El juez y las políticas públicas judiciales


EN PRO DE UN SERVICIO DE JUSTICIA DE CALIDAD

“Las decisiones de los tribunales internacionales tienen una decisiva influencia en el derecho interno y en la jurisprudencia de sus tribunales. Ahora no es novedad que se citen con profusión las sentencias de los indicados tribunales para justificar la solución de un conflicto de intereses residenciado en el país.”

La situación actual, en la cual el Poder Judicial debe tener un papel central, es muy compleja, y presenta un panorama social muy crítico en relación con el desempeño de los jueces. Este poder del Estado, en orden a su rol constitucional, realiza políticas públicas en pro de un servicio de justicia de calidad, sobre todo en los ámbitos de la celeridad, la probidad y la transparencia de los procesos jurisdiccionales.
Es del caso, empero, resaltar cuatro ámbitos de suma importancia que tienden a posicionar en sus debidos términos al Poder Judicial. Destaco las cuatro: i) las relaciones del derecho interno con el derecho internacional; ii) las relaciones del Poder Judicial, y específicamente de la Corte Suprema de Justicia, con el Tribunal Constitucional; iii) la ejecución de las reformas procesales penal y laboral; y, iv) la seguridad ciudadana y la conflictividad social.

DERECHO INTERNO E INTERNACIONAL
Hoy en día es doctrina pacífica reconocer las mutuas relaciones existentes entre el derecho interno y el derecho internacional, e incluso –llegado el caso– admitir la primacía del segundo, más aún en una época signada por la globalización y la internacionalización de los derechos humanos. Esta influencia no se circunscribe a
espacios típicos del derecho internacional, del derecho internacional de los derechos humanos y del derecho internacional humanitario; también  se proyecta, entre otras disciplinas, al derecho mercantil, al derecho laboral y, por cierto, al derecho penal.
Las decisiones de los tribunales internacionales tienen una decisiva influencia en el derecho interno y en la jurisprudencia de sus tribunales.

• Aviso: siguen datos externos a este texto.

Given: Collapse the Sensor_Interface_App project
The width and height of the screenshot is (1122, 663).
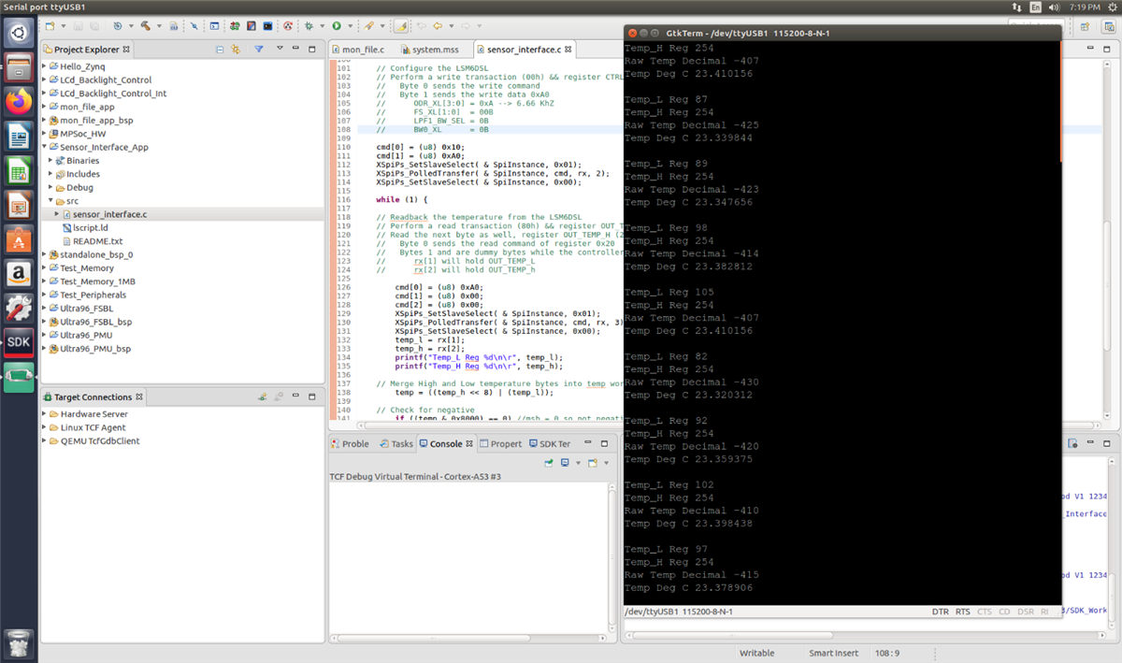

Ahora no es novedad que se citen con profusión las sentencias de los indicados tribunales para justificar la solución de un conflicto de intereses residenciado en el país.
La propia Corte Interamericana de Derechos Humanos, por ejemplo, ha venido insistiendo cada vez con mayor precisión en la necesidad de invocar y seguir su jurisprudencia para justificar lo que se denomina “control de convencionalidad”, al punto de que el propio derecho interno no sea óbice para seguir sus dictados ni omitir las obligaciones de un Estado respecto de la Convención Americana sobre Derechos Humanos.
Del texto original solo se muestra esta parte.